- [ESTRATTO DELLA FONTE]:

★ ★ ★

Tra i collaboratori, sono da ricordare S. Benco, E.
Montale, N. Sapegno, G. Prezzolini. Grande importanza
ebbero numerose opere stampate in volume dall'omonima
collezione, che costui un altro aspetto dell'iniziativa
svolta dal periodico. Figurano nel catalogo i nomi di G.
Salvemini, L. Einaudi, L. Sturzo, ecc.; e, memorabile,
Risorgimento senza eroi del Gobetti stesso,
comparso pochi mesi dopo la morte dell'autore.
Ferdinando Giannessi
LA FRUSTA TEATRALE
Raccolta di rassegne critiche .
Ispirandosi, per un deciso moralismo e un buon senso tutto
piemontese, al carattere della barettiana Frusta
letteraria, il giovane autore vuol esaminare con
chiarezza la questione del teatro contemporaneo. Dopo aver
discusso alcune questioni di metodo (sulla lettura delle
opere teatrali, sull'interpretazione scenica), esamina il
vario mondo degli attori contemporanei: dalla Borelli alla
Duse, dal Falconi al Gandusio, dalla Galli a Emma
Gramatica allo Zacconi. Il Gobetti auspica un teatro
serio, di pochi autori e di spettacoli non guastati da
lavori mediocri e falsi; il valore letterario e poetico
dell'opera scenica deve combattere il teatro inteso come
passatempo e deformazione antistorica dell'opera d'arte.

★ ★ ★

- [DATI DISPONIBILI]:
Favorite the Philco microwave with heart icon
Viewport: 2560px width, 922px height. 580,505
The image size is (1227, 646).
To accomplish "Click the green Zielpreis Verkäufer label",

★ ★ ★

- [COMPITI]:
1) Indica se ciascuna affermazione concorda con l'estratto, rispondendo sì o no e citando alla lettera le parole decisive: (a) Risorgimento senza eroi uscì pochi mesi dopo la morte del suo autore; (b) nella Frusta teatrale il Gobetti auspica un teatro con molti autori; (c) l'autore della Frusta teatrale si ispira alla Frusta letteraria del Baretti.
2) Elenca tutti gli attori contemporanei nominati nell'estratto.
3) Riporta il passo dell'estratto compreso tra "Ispirandosi, per un" e "antistorica dell'opera d'arte.", estremi inclusi.

- [RISPOSTE]:
1)
(a) Sì: «comparso pochi mesi dopo la morte dell'autore».
(b) No: «Il Gobetti auspica un teatro serio, di pochi autori».
(c) Sì: «al carattere della barettiana Frusta letteraria».

2) Borelli, Duse, Falconi, Gandusio, Galli, Emma Gramatica, Zacconi.

3)
Ispirandosi, per un deciso moralismo e un buon senso tutto
piemontese, al carattere della barettiana Frusta
letteraria, il giovane autore vuol esaminare con
chiarezza la questione del teatro contemporaneo. Dopo aver
discusso alcune questioni di metodo (sulla lettura delle
opere teatrali, sull'interpretazione scenica), esamina il
vario mondo degli attori contemporanei: dalla Borelli alla
Duse, dal Falconi al Gandusio, dalla Galli a Emma
Gramatica allo Zacconi. Il Gobetti auspica un teatro
serio, di pochi autori e di spettacoli non guastati da
lavori mediocri e falsi; il valore letterario e poetico
dell'opera scenica deve combattere il teatro inteso come
passatempo e deformazione antistorica dell'opera d'arte.